Exercise details: Set down, without any change, the lines from the one containing "You are a computer-use agent. This" through the one containing "(x=98, y=583)", both included.
§
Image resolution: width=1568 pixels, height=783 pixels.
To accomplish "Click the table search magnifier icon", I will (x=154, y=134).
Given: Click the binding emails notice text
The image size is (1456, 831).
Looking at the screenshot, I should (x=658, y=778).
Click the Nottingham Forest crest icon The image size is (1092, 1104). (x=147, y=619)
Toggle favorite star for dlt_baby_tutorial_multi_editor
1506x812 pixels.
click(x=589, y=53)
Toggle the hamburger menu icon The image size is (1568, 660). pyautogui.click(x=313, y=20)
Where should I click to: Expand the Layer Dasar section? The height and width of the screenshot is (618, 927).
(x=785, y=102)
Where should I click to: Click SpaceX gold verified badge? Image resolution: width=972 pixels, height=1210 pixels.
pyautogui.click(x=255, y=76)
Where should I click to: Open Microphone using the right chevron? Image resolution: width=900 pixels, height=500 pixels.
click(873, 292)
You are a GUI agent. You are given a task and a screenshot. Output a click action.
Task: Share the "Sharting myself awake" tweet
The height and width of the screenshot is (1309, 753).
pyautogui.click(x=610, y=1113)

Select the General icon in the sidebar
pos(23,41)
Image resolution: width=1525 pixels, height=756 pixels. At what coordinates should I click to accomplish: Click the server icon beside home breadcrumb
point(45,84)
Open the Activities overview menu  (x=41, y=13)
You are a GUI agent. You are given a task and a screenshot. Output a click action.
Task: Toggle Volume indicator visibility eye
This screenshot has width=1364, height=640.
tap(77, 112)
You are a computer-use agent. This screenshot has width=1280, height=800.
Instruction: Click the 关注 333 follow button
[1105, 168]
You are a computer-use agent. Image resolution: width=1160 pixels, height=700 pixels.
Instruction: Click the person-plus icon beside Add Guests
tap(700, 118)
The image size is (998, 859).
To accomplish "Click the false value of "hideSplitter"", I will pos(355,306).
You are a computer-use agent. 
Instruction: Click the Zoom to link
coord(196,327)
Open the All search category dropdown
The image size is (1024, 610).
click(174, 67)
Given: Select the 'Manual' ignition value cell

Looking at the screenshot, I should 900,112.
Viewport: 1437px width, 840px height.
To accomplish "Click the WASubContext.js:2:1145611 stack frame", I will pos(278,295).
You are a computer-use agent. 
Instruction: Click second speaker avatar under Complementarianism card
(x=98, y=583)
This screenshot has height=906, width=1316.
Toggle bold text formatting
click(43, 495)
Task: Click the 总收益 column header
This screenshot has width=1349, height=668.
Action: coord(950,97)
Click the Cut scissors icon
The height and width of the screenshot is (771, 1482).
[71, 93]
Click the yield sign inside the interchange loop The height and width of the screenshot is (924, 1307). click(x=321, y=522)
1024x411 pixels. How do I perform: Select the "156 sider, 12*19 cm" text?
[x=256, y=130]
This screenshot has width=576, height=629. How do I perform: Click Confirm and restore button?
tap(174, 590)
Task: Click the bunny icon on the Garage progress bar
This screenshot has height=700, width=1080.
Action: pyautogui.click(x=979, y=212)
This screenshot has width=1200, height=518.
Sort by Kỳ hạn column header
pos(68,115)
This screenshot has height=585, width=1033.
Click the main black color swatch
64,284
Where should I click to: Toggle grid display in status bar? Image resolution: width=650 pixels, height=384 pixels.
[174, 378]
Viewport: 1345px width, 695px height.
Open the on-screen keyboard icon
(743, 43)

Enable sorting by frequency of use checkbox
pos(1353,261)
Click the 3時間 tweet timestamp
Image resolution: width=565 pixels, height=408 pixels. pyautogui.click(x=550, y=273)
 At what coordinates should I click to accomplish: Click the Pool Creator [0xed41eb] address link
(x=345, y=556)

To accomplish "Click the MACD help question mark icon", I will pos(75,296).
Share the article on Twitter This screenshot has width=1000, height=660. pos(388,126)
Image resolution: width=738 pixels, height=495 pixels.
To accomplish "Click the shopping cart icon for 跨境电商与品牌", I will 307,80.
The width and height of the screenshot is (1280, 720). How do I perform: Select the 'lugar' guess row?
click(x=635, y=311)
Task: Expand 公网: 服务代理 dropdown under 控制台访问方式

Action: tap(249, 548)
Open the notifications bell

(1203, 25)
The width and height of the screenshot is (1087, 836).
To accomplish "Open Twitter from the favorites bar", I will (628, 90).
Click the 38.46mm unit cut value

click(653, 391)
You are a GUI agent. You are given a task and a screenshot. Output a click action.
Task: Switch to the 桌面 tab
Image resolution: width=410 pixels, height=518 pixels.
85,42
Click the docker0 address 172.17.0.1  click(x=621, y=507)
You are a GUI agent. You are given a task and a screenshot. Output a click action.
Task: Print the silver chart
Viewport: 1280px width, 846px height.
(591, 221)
§
Exercise solution:
You are a computer-use agent. This screenshot has width=1280, height=800.
Instruction: Click the 关注 333 follow button
[1105, 168]
You are a computer-use agent. Image resolution: width=1160 pixels, height=700 pixels.
Instruction: Click the person-plus icon beside Add Guests
tap(700, 118)
The image size is (998, 859).
To accomplish "Click the false value of "hideSplitter"", I will pos(355,306).
You are a computer-use agent. 
Instruction: Click the Zoom to link
coord(196,327)
Open the All search category dropdown
The image size is (1024, 610).
click(174, 67)
Given: Select the 'Manual' ignition value cell

Looking at the screenshot, I should 900,112.
Viewport: 1437px width, 840px height.
To accomplish "Click the WASubContext.js:2:1145611 stack frame", I will pos(278,295).
You are a computer-use agent. 
Instruction: Click second speaker avatar under Complementarianism card
(x=98, y=583)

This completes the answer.